この日はホイアンからハノイへ移動します。10時に空港行きのバスが迎えに来るので、それまではホイアン観光を続けます。
朱印船貿易が行われていた16世紀末から17世紀初頭、ホイアンには日本人町があったとされていますが、現在ではその形跡はほとんど見られません。日本橋と呼ばれる来遠橋も、日本っぽい建築物かと言えばそうではありませんし。
そんな中、今日の予定はかつてホイアンに住んでいた日本人商人の墓を巡るというものです。
残っている日本人の墓は3ヶ所、いずれも旧市街から延びるハイバーチュン通り近く。少し郊外にあるので、ホテルの無料の自転車を借りて行くことにします。

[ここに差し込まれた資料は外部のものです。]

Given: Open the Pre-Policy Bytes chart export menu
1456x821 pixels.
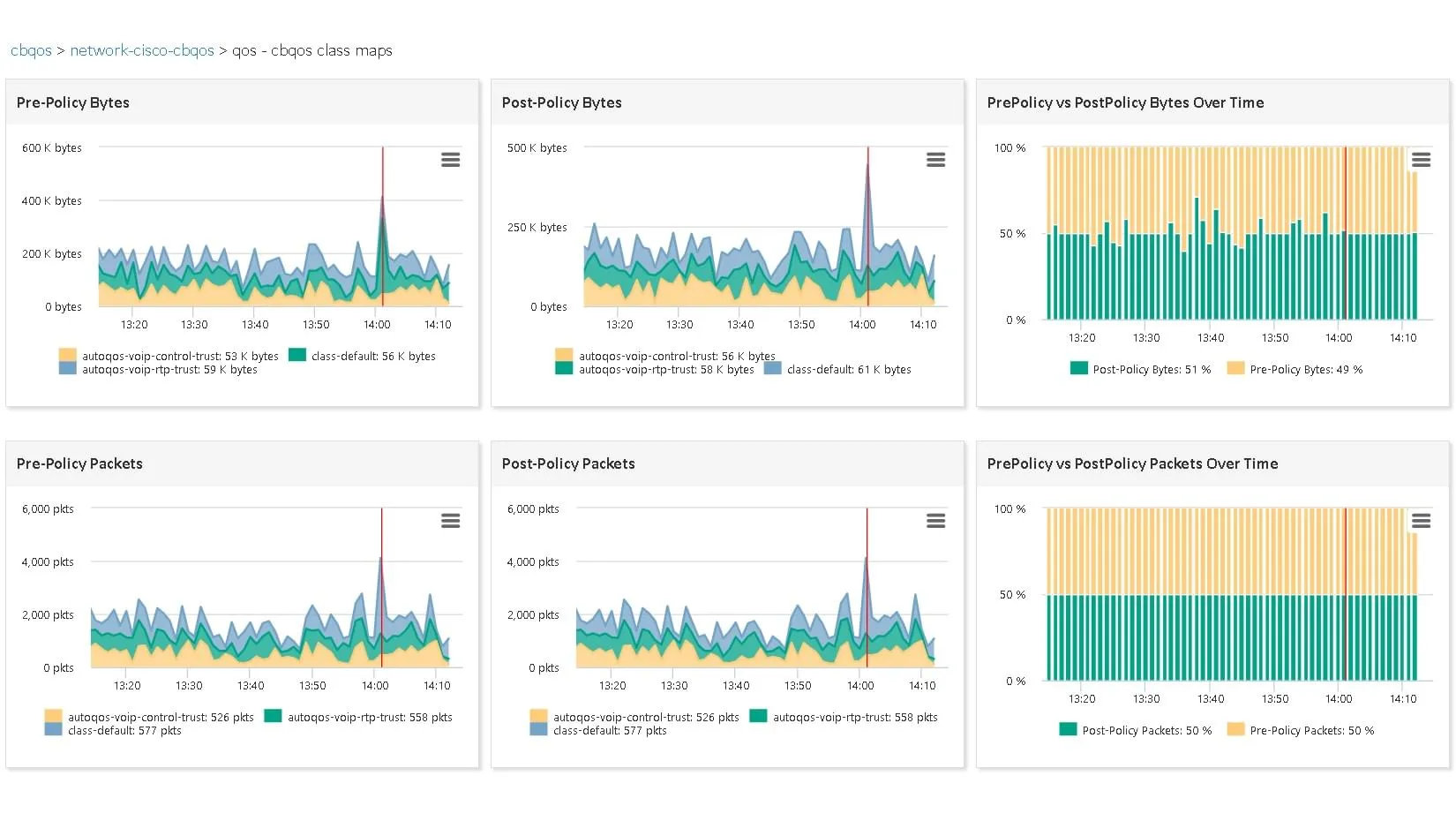Looking at the screenshot, I should (451, 159).
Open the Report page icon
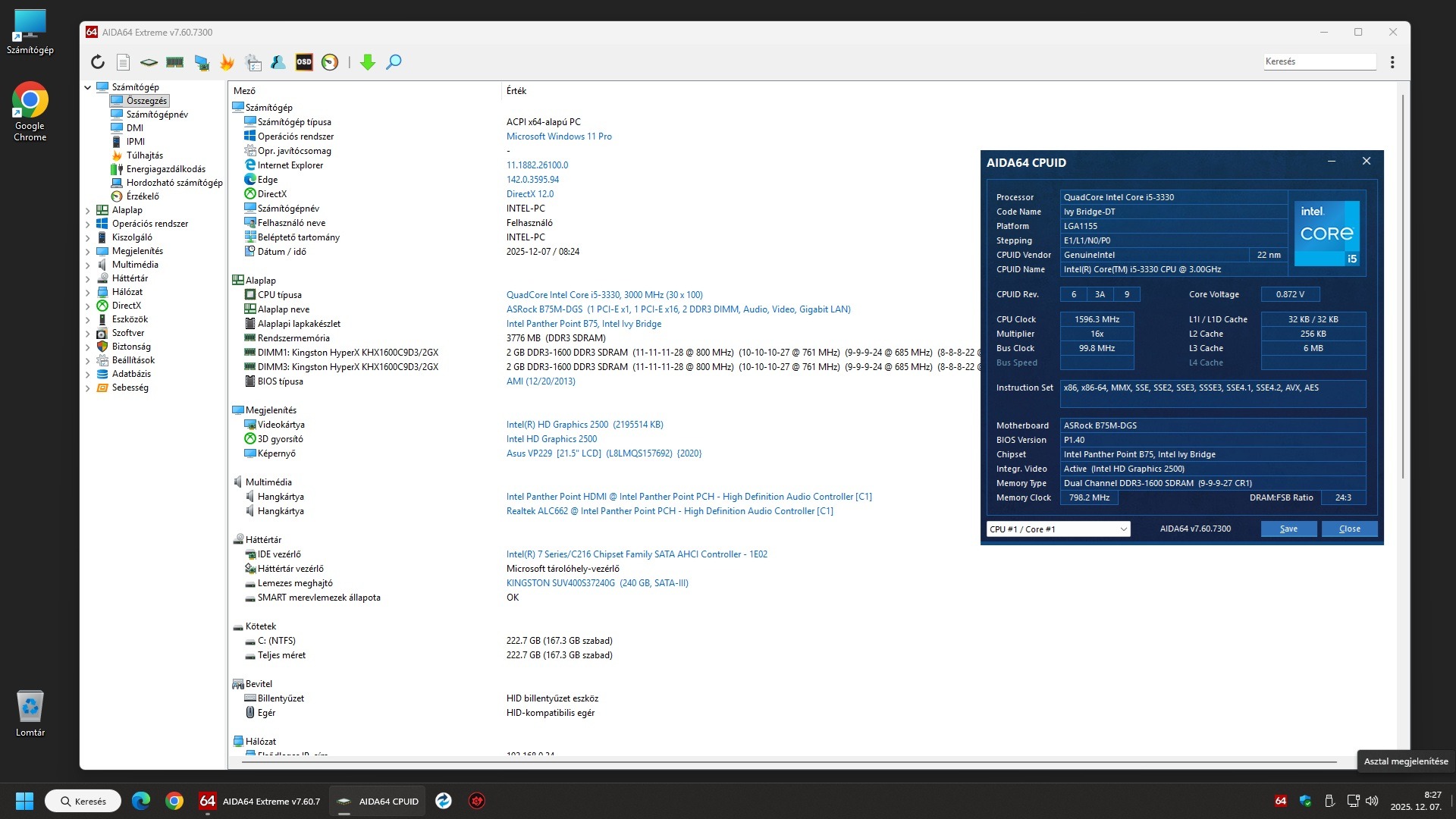The image size is (1456, 819). [123, 62]
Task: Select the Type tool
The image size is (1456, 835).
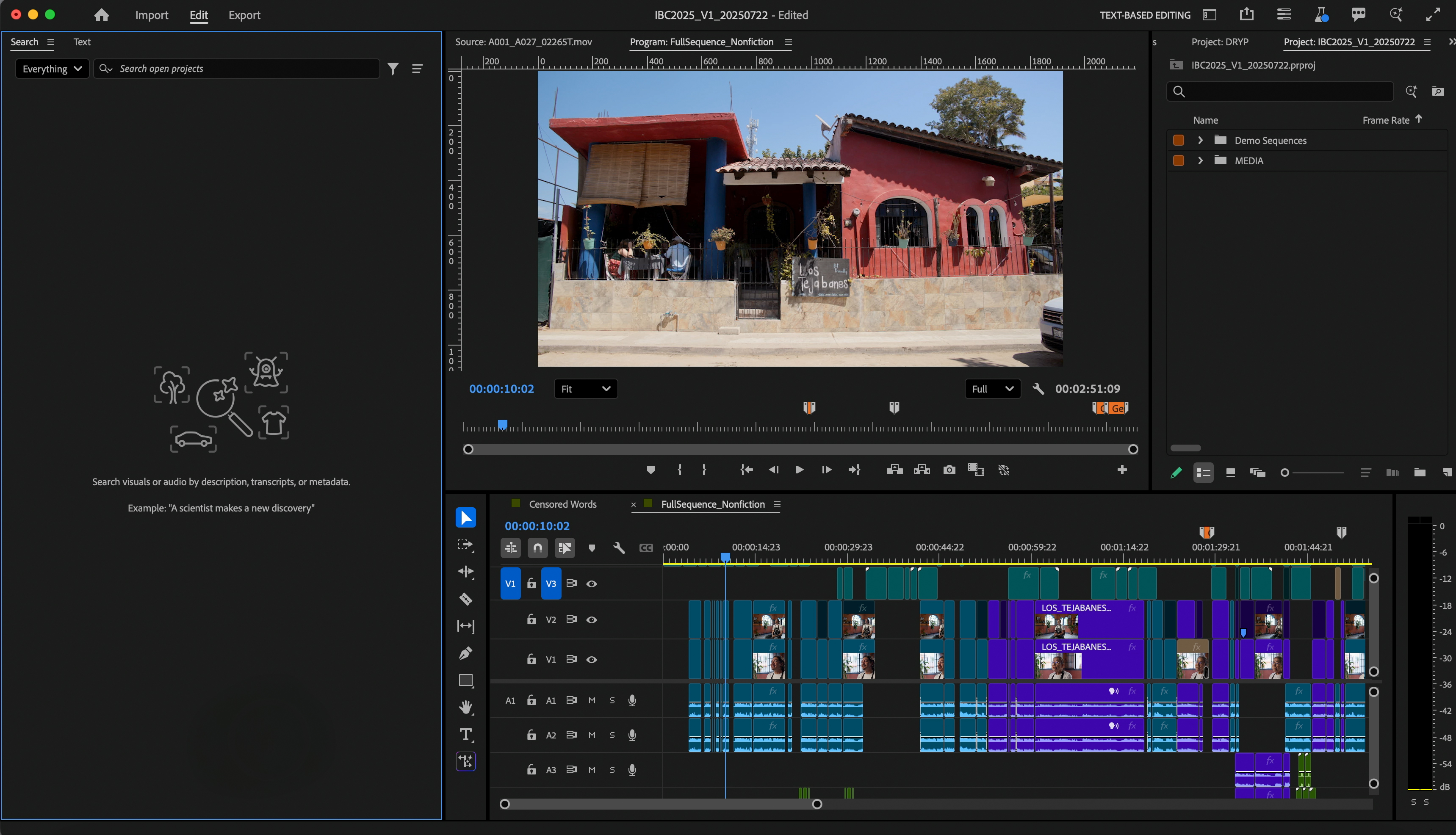Action: 466,734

自転車なんて久しぶりだなあ。よく考えたら、同じホイアンで5年前にクアダイビーチへ行って以来かも。
ハイバーチュン通りを北へ2.5~3km走ると、目印にしていたハイ トゥオン ラン オン(Hải Thượng Lãn Ông )通りが出てきました。

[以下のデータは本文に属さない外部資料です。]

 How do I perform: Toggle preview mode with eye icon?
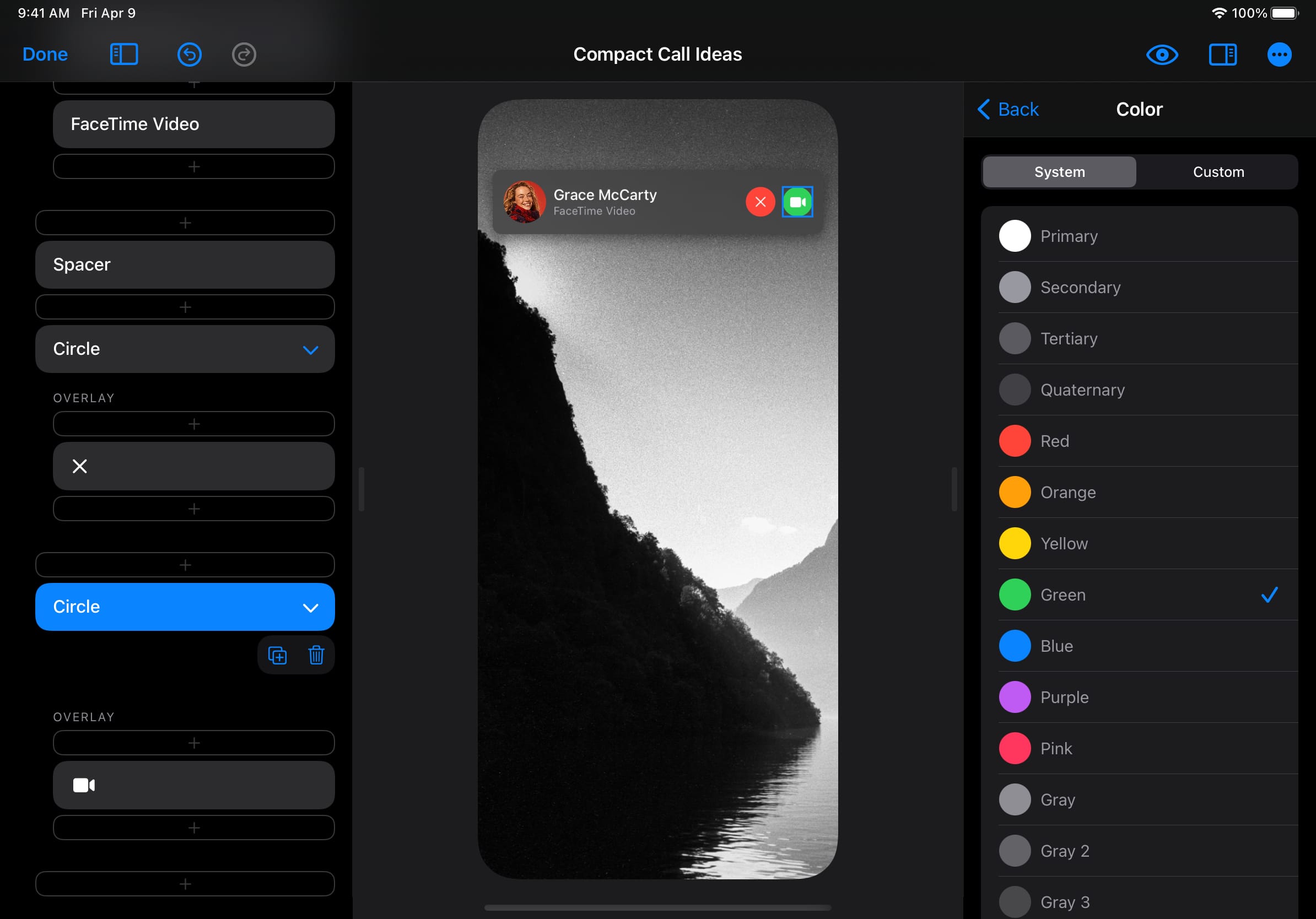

この通りを過ぎて100メートルほどの右手にこんな石碑が出てきます。Mộ Ông Banjiro=蕃二郎の墓です。
ハイバーチュン通りから墓へのアプローチは、麺屋台のテーブルに占領されていました。
ここですね。
ベトナム語、日本語、英語、フランス語で書かれた石碑が立っていました。
「ここは、1665年、この地に永眠した日本人商人 蕃二郎の墓地です」及び参拝の注意事項が書かれています。
きれいに管理されていますね。
昭和3年 西暦1928年 文学博士 黒板勝美教授の提唱に基き、印度支那在留日本人一同 工事監督を順化府(=フエ)在住中山氏に委嘱し此墓所を修築す。
蕃二郎の墓から更にハイバーチュン通りを北へ進むと田園風景が広がります。サイクリング気分で気持ちが良いです。
蕃二郎の墓から5~600メートル先の右手に、今度はMộ Ông Tani Yajirobei=谷弥次郎兵衛の墓の案内が。
ここから右手の水路沿いの道へ。
200メートルほどでまた石碑が。
ベトナム人のおじさんが居て、あそこだと墓を指さしています。あぜ道のような通路に入って行きます。
稲刈り間近の黄金色に色づいた水田が美しい。
谷弥次郎兵衛の墓は雑草に覆われてしまっています。
墓標に依りますと・・・
「1647年、日本人の貿易商人、谷弥次郎兵衛(たにやじろへえ)ここに眠る。
言い伝えによれば、彼は江戸幕府の外国貿易禁止令に従って日本に帰国する事になったが、彼はホイアンの恋人に会いたくて ホイアンに戻ろうとして倒れた。
この彼の墓は母国の方向、北東10度を向いている。
この遺跡は17世紀にホイアンが商業港として繁栄していた当時、日本の貿易商人と市民との関係が大変友好的であった事の証である」
恋人と別れるのが嫌で日本に帰りたくないか・・・
400年前の貿易商人も現在の駐在員も変わらないなあ。
おじさんが付いてきていまして、線香に火を点けてくれました。管理人なのかな?どうせチップ目当てなんだろうなあ。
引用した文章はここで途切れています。